Effective Wire Models for X-Architecture Placement

• Published in: IEEE transactions on computer-aided design of integrated circuits and systems Vol. 27; no. 4; pp. 654 - 658
• Main Authors: Chen, Tung-Chieh, Chuang, Yi-Lin, Chang, Yao-Wen
• Format: Journal Article
• Language: English
• Published: New York IEEE 01.04.2008; The Institute of Electrical and Electronics Engineers, Inc. (IEEE)

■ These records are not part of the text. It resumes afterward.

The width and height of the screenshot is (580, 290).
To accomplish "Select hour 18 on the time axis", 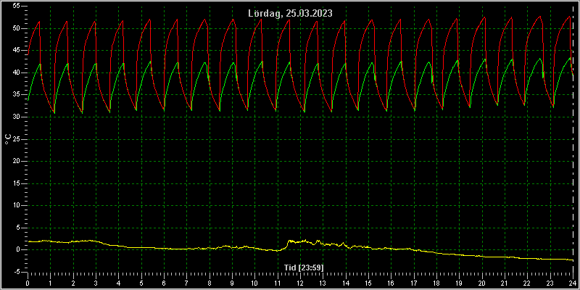I will 436,283.
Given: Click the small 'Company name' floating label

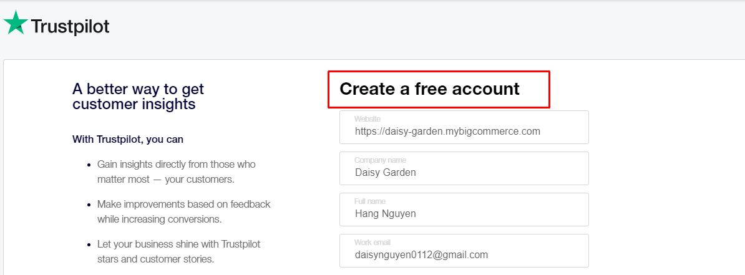Looking at the screenshot, I should pos(380,160).
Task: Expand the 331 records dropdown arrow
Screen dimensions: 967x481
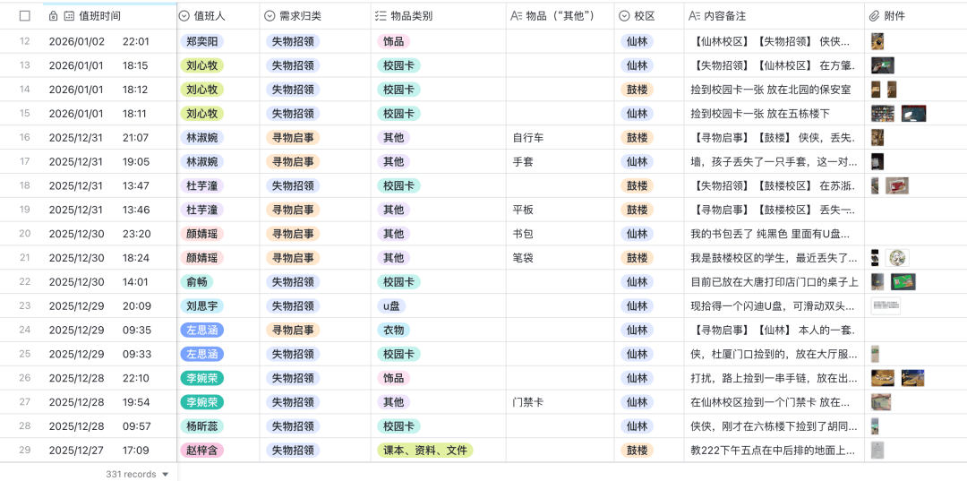Action: [x=165, y=475]
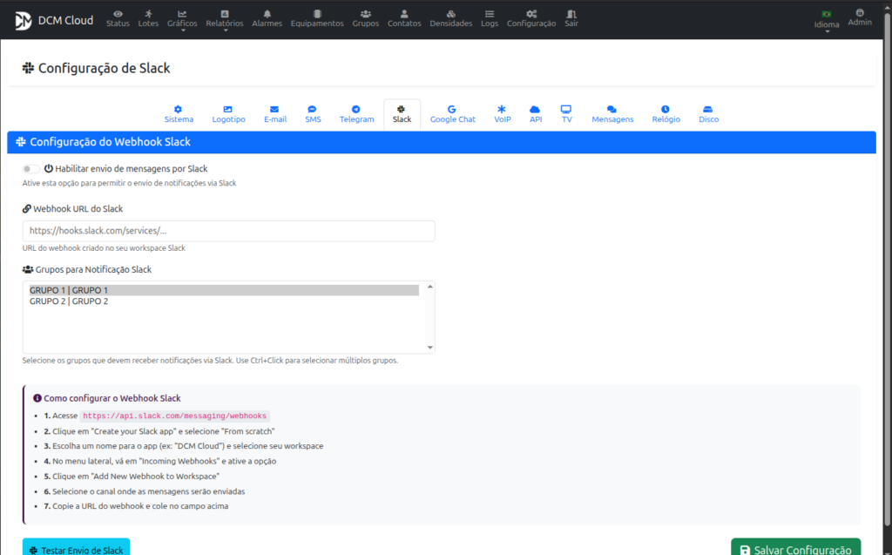Viewport: 892px width, 555px height.
Task: Open the Status page in navbar
Action: [118, 18]
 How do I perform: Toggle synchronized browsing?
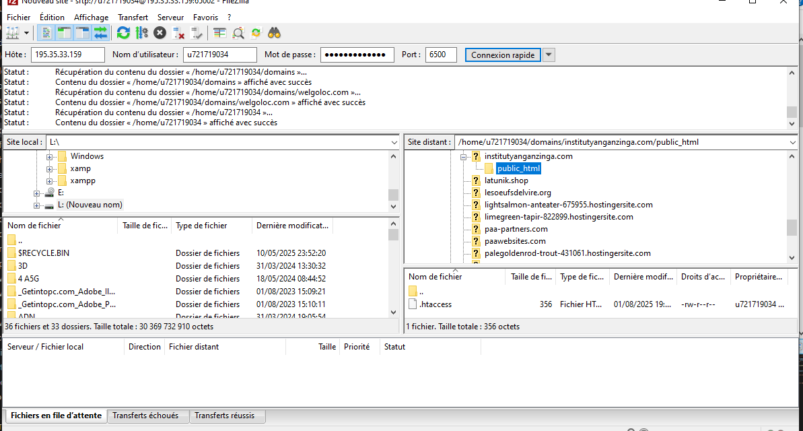click(x=256, y=32)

• Subjects: Algorithms; Circuit optimization; Computer aided design; Costs; Delay; Design engineering; Geometry; Integrated circuit interconnections; Mathematical analysis; Mathematical models; Min-cut; net weighting; Partitioning; Partitioning algorithms; physical design; Pins; Placement; Routing; Steiner tree; Wire; Wiring; X architecture
• ISSN: 0278-0070; 1937-4151
• DOI: 10.1109/TCAD.2008.917959

In this paper, we derive the X-half-perimeter wirelength (XHPWL) model for X-architecture placement and explore the effects of three different wire models on X-architecture placement, including the Manhattan-half-perimeter wirelength (MHPWL) model, the XHPWL model, and the X-Steiner wirelength (XStWL) model. For min-cut partitioning placement, we apply the XHPWL and XStWL models to the generalized net-weighting method that can exactly model the wirelength after partitioning by net weighting. For analytical placement, we smooth the XHPWL function using log-sum-exp functions to facilitate analytical placement. This paper shows that both the XHPWL and XStWL models can reduce the X wirelength effectively. In particular, our results reveal the effectiveness of the X architecture on wirelength reduction during placement and, thus, the importance of the study on the X-placement algorithms, which is different from the results given in the work of Ono et al. which suggests that the X-architecture placement might not improve the X-routing wirelength over the Manhattan-architecture placement.